** start Source records **
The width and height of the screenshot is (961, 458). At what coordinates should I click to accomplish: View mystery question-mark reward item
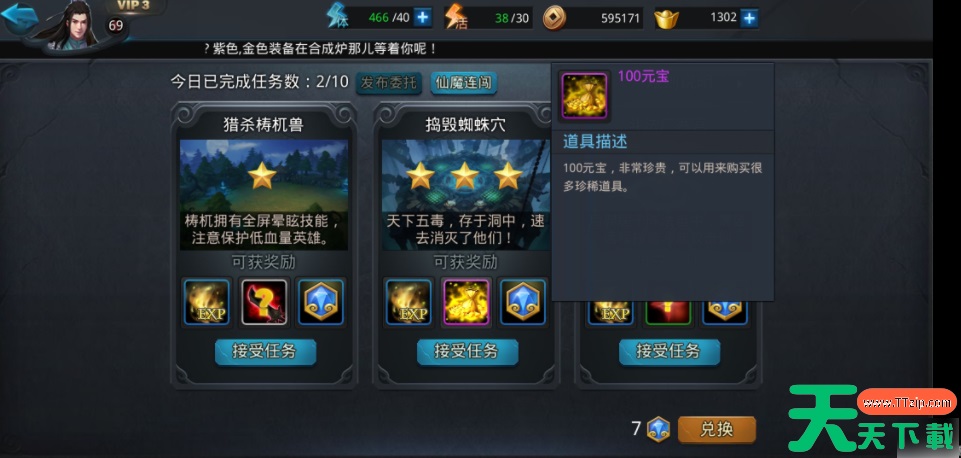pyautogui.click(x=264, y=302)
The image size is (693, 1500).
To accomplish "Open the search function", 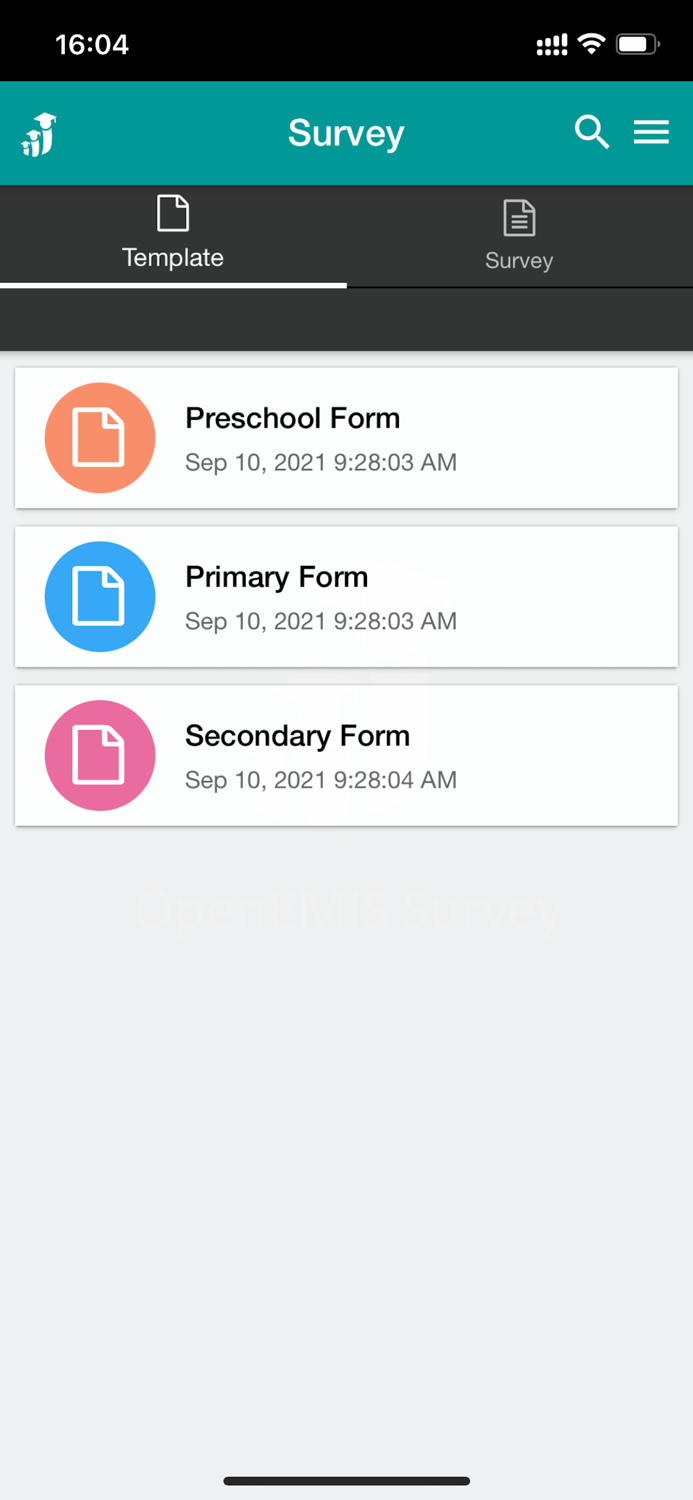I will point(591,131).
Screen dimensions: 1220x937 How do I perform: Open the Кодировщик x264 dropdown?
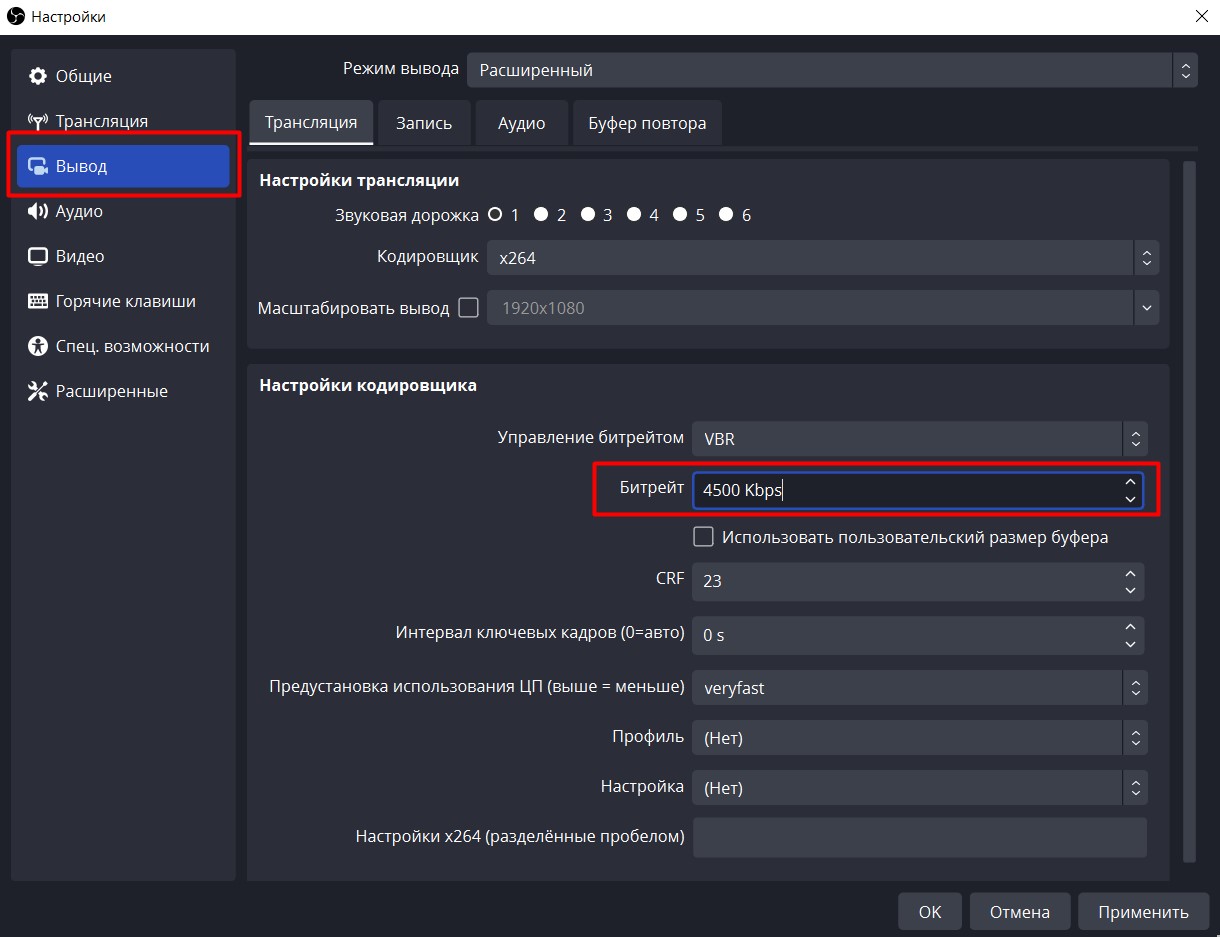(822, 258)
** end Source records **
** start Source records **
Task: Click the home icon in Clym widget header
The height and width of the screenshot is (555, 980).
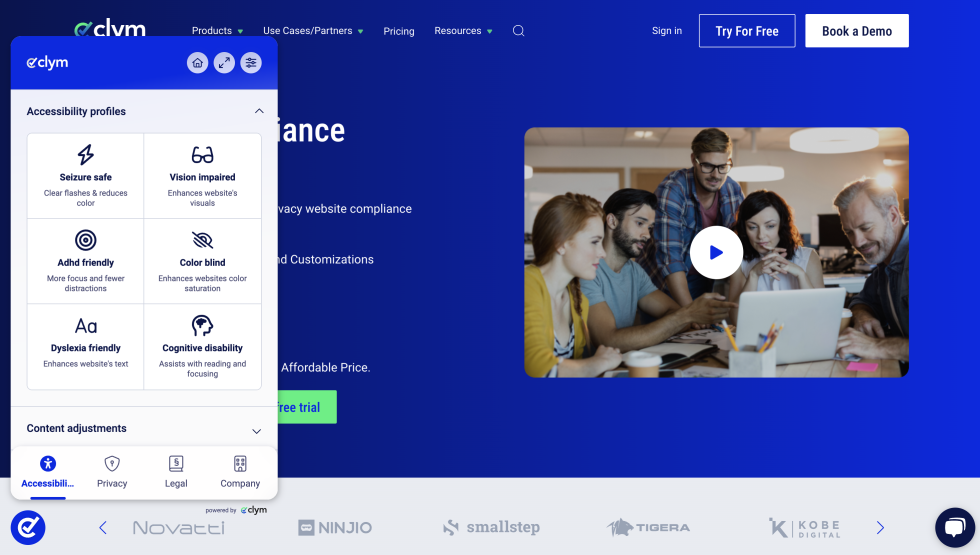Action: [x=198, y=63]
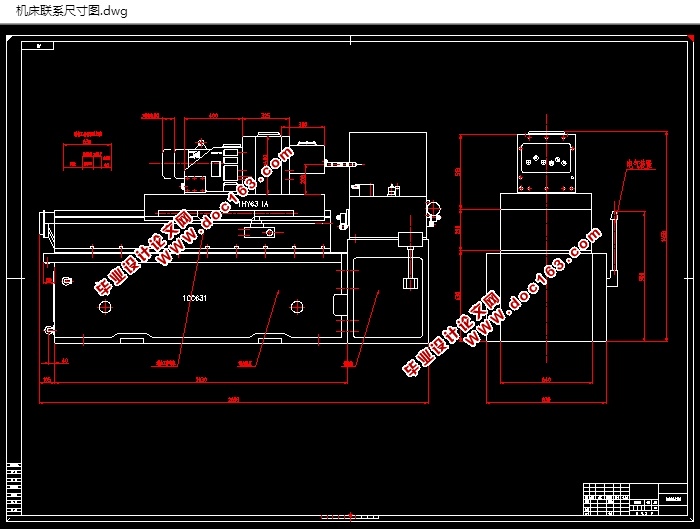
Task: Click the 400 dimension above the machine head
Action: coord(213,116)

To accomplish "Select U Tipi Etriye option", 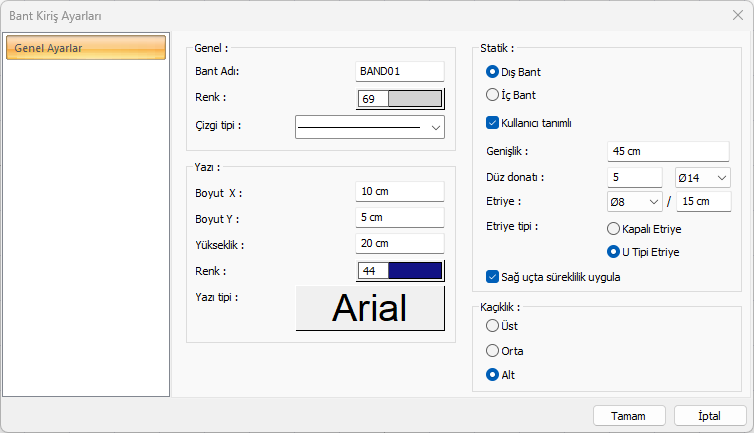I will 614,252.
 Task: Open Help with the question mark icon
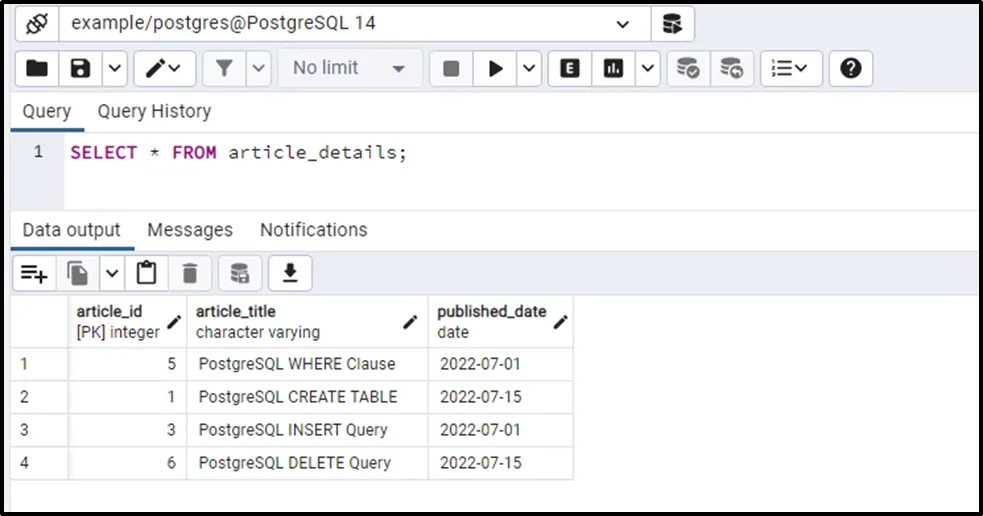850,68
** end Source records **
**Goal**.
Gather every line in the records above that contains the word "width", and copy each one out.

**Response to this exercise**.
The width and height of the screenshot is (961, 458). At what coordinates should I click to accomplish: View mystery question-mark reward item
The height and width of the screenshot is (555, 980).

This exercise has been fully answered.